TASK PROMPT:
Write out the stretch from the line that contains "正體中文 ‎(zh_tw)‎ (70, 795)" through the end of the records, replacing "Data retention summary" with "Data retention policy" and leaving everything else unchanged.

MATERIAL PROVIDED:
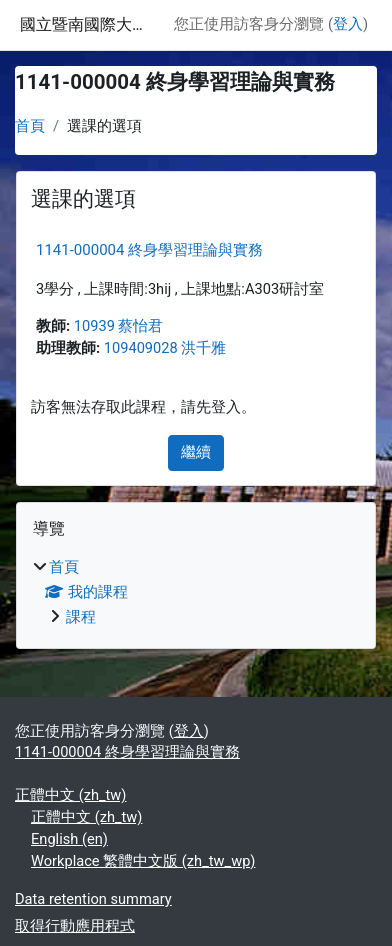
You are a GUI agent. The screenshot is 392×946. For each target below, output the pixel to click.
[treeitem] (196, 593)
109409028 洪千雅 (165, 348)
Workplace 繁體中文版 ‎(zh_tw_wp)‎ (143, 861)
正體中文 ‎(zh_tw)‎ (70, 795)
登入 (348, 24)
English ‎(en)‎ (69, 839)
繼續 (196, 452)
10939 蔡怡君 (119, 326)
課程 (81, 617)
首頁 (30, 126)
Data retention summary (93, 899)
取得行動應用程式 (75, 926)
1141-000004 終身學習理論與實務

THE SOLUTION:
正體中文 ‎(zh_tw)‎ (70, 795)
登入 (348, 24)
English ‎(en)‎ (69, 839)
繼續 (196, 452)
10939 蔡怡君 (119, 326)
課程 (81, 617)
首頁 (30, 126)
Data retention policy (93, 899)
取得行動應用程式 (75, 926)
1141-000004 終身學習理論與實務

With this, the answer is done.